In the wake of any significant event in my life, I can never seem to find the words that will transfer what I’m feeling from my head and heart onto paper (slash screen). Believe me, I have tried them out but they don’t feel quite right yet. Maybe they’ll never feel quite right.

Is it possible for something to be too significant for words?

Biola was an experience that moved me deeply. There are some stories that maybe sometime I’ll be able to write. Some of them I’ll share enthusiastically with friends and family over coffee, and some I’ll treasure in my own heart forever.

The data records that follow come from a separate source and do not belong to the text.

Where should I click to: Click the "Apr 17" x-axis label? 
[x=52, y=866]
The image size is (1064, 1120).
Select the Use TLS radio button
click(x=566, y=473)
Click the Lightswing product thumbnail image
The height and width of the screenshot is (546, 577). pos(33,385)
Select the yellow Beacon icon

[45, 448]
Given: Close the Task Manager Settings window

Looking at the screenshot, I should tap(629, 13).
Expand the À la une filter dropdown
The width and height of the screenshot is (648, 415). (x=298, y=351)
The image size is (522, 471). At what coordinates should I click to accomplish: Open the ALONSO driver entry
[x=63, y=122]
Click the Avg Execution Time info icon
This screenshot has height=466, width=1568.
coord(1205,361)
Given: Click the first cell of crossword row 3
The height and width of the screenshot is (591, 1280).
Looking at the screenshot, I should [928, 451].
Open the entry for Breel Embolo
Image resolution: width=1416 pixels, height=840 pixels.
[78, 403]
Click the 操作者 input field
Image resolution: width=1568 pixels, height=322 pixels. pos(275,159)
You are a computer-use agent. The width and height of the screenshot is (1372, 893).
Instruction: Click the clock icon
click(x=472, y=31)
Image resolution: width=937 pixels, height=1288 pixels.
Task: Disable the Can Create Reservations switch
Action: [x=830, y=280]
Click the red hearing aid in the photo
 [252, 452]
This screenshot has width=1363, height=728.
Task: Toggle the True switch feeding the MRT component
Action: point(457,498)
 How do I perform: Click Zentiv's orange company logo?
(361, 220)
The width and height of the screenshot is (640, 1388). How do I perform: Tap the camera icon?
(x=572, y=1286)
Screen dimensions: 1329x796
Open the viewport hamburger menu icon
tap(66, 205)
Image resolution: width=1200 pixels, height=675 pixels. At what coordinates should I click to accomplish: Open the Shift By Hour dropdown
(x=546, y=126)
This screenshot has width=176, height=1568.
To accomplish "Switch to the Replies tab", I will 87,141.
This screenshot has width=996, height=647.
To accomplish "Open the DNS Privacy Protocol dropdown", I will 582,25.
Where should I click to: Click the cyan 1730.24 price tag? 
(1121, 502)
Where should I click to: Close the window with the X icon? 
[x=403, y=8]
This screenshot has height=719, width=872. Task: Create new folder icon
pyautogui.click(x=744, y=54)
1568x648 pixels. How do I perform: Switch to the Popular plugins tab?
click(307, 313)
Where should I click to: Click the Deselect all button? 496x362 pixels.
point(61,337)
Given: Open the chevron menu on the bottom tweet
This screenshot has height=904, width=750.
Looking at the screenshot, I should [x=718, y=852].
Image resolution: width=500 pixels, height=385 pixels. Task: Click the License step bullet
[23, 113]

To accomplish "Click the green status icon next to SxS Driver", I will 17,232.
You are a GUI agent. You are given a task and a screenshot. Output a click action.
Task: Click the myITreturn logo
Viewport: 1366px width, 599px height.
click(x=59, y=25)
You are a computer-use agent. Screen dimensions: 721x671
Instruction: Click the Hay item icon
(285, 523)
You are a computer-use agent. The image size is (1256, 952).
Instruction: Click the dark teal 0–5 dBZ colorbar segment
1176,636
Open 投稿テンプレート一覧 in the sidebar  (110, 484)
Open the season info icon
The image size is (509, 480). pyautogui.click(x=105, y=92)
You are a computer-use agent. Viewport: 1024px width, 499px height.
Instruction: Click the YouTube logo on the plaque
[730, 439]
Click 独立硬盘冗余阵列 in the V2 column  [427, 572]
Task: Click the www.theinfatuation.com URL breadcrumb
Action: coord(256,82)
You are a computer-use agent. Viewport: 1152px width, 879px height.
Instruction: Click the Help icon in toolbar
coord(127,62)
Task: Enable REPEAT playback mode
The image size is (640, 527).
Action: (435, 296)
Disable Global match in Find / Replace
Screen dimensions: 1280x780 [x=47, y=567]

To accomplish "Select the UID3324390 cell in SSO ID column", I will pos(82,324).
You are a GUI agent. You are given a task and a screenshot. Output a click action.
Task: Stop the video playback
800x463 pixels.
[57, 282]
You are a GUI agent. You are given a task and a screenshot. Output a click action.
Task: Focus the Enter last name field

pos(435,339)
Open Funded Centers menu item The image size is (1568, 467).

As much as I desperately want to find a way to share how I felt during my time in Biola, I think I can narrow much of it down to this:

The love I feel for these precious children is only a fraction of the love God has for all of His children. The way I see them is just a tiny glimmer of what God sees when He looks at all of us.

Every hug and interaction and moment of eye contact was an opportunity to show them how much they are loved, by God and by us.

I will never again underestimate the power of calling a child by name, of simply being available to them and reminding them how much they matter. I can tell you that a sense of significance changes lives, because we watched children leave as totally new children at the end of our three weeks together. That is the most incredible thing to witness and be a part of.

I clearly had just as much to learn in Biola as the kids did.

It’s hard to believe I’m back in rainy Corner Brook again already. I know I’ll continue to process everything in the days to come, but I’m already deeming this experience one of the richest I’ve ever had.

To Licia, to Geoff and Jill and Jean and Allie and Aubrey- thank you, I love you guys.

To every person who gave, prayed, supported me and Full Sail, and followed along with this journey, thank you. For being a part of something so rich and beautiful and most definitely significant.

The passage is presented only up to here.